What the task requires » Can you write out the listing lines between the line holding "1456x812 pixels. How" and the line holding "tap(1133, 527)", inclusive, switching "dropdown" to "menu" and keeping everything else the same?

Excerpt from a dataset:
## begin

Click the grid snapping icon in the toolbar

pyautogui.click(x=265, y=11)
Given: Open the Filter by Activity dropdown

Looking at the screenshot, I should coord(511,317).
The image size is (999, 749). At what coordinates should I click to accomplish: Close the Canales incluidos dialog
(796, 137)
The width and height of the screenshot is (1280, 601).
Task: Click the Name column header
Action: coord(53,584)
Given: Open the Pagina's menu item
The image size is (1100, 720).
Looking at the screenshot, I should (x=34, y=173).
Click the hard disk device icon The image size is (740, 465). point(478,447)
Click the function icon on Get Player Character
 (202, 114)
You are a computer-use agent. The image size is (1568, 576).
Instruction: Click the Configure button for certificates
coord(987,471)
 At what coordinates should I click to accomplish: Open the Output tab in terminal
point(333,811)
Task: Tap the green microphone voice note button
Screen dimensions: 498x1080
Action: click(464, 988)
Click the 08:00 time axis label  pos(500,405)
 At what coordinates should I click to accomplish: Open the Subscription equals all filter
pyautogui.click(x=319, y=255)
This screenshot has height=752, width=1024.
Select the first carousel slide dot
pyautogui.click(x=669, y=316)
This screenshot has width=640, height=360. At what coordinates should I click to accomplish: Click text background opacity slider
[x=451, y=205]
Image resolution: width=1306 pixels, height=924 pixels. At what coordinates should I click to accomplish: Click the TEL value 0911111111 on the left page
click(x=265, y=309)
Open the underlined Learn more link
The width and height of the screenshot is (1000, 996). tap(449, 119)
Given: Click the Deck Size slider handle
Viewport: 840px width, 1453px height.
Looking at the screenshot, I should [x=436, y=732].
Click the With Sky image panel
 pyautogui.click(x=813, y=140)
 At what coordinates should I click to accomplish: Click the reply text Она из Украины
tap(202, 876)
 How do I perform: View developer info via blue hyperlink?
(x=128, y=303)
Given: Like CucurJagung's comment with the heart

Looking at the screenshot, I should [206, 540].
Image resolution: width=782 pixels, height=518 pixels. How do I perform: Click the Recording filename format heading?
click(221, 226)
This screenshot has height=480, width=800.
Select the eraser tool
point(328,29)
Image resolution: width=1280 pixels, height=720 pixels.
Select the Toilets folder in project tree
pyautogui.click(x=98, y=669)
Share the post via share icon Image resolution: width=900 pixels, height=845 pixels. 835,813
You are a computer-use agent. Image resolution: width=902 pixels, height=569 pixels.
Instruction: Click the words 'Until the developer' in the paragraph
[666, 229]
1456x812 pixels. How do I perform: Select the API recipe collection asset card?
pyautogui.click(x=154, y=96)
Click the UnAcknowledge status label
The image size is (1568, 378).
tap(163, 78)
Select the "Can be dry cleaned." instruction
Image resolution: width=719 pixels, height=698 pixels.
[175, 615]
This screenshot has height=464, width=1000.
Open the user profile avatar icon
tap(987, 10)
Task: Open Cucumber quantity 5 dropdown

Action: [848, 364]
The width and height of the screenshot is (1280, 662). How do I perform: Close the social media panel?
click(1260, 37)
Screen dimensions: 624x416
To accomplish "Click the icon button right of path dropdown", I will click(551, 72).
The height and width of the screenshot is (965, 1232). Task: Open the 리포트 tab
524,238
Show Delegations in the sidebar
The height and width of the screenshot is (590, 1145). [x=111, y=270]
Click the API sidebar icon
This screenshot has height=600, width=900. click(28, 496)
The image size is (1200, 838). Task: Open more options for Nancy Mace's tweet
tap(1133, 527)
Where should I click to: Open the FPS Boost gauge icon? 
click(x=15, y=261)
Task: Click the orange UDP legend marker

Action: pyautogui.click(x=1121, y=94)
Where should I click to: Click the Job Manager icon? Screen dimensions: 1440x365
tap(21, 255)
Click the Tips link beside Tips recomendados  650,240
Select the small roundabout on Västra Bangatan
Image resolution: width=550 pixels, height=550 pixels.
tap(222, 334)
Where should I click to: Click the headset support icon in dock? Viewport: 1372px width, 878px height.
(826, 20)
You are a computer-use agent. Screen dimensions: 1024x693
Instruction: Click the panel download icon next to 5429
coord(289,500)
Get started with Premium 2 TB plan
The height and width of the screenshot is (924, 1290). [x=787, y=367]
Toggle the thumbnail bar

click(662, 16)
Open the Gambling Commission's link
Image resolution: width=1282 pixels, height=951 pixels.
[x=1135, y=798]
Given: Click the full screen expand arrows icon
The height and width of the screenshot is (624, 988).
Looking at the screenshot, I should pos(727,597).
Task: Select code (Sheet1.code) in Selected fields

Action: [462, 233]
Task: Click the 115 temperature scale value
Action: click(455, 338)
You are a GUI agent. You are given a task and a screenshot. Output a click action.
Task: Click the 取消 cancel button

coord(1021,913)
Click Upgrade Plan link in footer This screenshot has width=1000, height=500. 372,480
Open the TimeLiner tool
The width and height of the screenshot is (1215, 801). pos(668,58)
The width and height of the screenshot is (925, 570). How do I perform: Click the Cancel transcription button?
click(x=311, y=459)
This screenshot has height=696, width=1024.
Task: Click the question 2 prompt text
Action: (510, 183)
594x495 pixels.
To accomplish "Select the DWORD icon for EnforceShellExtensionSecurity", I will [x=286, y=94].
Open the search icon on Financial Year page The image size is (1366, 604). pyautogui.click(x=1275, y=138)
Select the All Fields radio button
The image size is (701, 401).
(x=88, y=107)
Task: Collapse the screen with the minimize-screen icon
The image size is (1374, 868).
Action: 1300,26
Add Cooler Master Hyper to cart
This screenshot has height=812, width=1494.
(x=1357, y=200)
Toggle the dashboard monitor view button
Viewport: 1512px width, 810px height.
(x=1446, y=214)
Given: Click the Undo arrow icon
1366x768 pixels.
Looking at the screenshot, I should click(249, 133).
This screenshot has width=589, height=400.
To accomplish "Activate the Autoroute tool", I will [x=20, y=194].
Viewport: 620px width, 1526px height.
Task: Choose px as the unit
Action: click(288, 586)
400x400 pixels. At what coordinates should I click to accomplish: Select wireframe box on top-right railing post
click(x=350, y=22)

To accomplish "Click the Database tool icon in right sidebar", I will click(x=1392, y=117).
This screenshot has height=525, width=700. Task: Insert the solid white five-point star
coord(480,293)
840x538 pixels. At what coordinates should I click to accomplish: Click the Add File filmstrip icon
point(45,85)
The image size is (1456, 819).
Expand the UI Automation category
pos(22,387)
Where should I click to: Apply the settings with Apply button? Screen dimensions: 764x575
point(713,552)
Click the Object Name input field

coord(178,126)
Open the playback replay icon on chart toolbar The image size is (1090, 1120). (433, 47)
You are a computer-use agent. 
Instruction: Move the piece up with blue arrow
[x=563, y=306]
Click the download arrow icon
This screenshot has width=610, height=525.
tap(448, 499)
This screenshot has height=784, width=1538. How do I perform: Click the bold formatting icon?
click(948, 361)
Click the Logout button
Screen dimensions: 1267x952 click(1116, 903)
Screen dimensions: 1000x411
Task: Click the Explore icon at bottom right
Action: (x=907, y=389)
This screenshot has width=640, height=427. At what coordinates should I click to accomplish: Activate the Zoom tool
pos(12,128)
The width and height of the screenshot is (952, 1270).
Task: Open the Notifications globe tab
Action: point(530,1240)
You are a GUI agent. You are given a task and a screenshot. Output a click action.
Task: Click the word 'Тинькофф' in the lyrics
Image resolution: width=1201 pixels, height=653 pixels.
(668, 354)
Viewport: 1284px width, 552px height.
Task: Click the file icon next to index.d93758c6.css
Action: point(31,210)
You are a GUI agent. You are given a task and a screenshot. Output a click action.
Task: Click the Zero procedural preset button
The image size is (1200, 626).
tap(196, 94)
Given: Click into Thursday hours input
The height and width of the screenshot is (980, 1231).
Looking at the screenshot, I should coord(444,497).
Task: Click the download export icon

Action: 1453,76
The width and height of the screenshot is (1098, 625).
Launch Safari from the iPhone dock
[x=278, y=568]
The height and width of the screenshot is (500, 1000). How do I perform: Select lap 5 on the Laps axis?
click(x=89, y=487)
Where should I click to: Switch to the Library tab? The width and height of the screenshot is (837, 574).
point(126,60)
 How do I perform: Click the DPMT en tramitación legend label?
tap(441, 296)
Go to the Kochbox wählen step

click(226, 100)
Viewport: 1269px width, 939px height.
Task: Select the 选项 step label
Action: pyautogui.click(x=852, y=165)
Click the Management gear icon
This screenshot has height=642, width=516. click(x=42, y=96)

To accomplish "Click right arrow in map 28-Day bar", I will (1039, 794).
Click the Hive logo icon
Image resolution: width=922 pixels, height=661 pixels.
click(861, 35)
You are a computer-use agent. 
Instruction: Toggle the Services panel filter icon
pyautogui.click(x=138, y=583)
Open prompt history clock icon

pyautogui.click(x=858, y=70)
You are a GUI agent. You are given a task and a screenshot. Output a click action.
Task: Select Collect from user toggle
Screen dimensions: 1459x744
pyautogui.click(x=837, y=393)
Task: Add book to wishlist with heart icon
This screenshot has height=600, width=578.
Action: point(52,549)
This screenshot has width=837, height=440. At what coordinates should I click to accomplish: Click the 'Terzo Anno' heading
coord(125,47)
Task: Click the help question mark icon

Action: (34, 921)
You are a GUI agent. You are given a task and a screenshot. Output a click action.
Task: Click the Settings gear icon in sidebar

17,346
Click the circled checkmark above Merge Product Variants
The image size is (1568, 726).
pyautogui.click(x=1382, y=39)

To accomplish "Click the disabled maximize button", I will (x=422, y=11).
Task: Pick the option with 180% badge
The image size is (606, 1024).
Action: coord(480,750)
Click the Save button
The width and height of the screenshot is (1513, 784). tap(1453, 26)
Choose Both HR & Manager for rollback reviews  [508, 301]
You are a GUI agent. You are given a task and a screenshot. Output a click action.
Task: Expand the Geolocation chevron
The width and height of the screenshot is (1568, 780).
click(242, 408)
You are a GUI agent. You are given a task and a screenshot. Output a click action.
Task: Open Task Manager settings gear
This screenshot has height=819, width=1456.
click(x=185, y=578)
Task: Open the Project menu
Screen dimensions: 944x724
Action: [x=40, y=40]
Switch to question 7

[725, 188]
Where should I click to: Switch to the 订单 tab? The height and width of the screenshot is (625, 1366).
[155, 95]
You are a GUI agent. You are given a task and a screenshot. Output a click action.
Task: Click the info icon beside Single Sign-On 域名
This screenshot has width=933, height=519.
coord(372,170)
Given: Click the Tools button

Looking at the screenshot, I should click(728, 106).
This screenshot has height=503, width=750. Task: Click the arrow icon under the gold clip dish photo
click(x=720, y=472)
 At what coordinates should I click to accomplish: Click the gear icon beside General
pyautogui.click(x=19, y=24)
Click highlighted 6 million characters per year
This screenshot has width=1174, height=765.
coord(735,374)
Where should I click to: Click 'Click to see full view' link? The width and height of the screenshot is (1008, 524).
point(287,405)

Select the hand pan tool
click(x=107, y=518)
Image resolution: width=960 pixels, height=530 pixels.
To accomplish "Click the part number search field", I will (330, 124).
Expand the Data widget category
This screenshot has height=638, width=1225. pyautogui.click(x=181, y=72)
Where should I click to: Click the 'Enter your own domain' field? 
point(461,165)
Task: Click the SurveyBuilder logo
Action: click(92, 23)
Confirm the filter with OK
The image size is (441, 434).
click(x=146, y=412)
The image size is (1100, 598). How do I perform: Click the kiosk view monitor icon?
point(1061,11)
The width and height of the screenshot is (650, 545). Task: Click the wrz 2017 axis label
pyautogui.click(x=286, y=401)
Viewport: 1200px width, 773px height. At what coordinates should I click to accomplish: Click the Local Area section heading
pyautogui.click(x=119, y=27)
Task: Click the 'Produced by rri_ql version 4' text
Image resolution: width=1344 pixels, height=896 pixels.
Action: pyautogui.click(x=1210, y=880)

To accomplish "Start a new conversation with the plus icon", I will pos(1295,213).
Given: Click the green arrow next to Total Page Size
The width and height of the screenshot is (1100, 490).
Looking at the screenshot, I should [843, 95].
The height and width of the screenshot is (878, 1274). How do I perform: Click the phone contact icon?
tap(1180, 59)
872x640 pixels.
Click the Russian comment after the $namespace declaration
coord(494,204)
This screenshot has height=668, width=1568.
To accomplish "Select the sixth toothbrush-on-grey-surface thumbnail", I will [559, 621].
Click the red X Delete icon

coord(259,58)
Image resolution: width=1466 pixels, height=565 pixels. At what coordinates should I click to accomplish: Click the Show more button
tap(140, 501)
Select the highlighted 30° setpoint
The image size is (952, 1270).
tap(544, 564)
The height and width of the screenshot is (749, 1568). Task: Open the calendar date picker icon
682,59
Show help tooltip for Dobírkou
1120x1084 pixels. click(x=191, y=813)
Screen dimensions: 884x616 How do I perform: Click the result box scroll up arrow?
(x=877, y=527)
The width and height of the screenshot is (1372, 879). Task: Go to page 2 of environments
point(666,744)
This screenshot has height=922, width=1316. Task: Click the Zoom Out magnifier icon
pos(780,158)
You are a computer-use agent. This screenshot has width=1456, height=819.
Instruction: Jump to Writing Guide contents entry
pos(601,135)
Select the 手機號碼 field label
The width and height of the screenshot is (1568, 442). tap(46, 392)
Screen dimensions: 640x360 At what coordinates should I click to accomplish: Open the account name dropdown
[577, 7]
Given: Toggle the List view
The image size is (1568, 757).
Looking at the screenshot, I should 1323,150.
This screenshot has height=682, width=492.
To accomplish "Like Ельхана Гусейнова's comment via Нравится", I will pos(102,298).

## end

Result of this task »
1456x812 pixels. How do I perform: Select the API recipe collection asset card?
pyautogui.click(x=154, y=96)
Click the UnAcknowledge status label
The image size is (1568, 378).
tap(163, 78)
Select the "Can be dry cleaned." instruction
Image resolution: width=719 pixels, height=698 pixels.
[175, 615]
This screenshot has height=464, width=1000.
Open the user profile avatar icon
tap(987, 10)
Task: Open Cucumber quantity 5 menu

Action: [848, 364]
The width and height of the screenshot is (1280, 662). How do I perform: Close the social media panel?
click(1260, 37)
Screen dimensions: 624x416
To accomplish "Click the icon button right of path menu", I will click(551, 72).
The height and width of the screenshot is (965, 1232). Task: Open the 리포트 tab
524,238
Show Delegations in the sidebar
The height and width of the screenshot is (590, 1145). [x=111, y=270]
Click the API sidebar icon
This screenshot has height=600, width=900. click(28, 496)
The image size is (1200, 838). Task: Open more options for Nancy Mace's tweet
tap(1133, 527)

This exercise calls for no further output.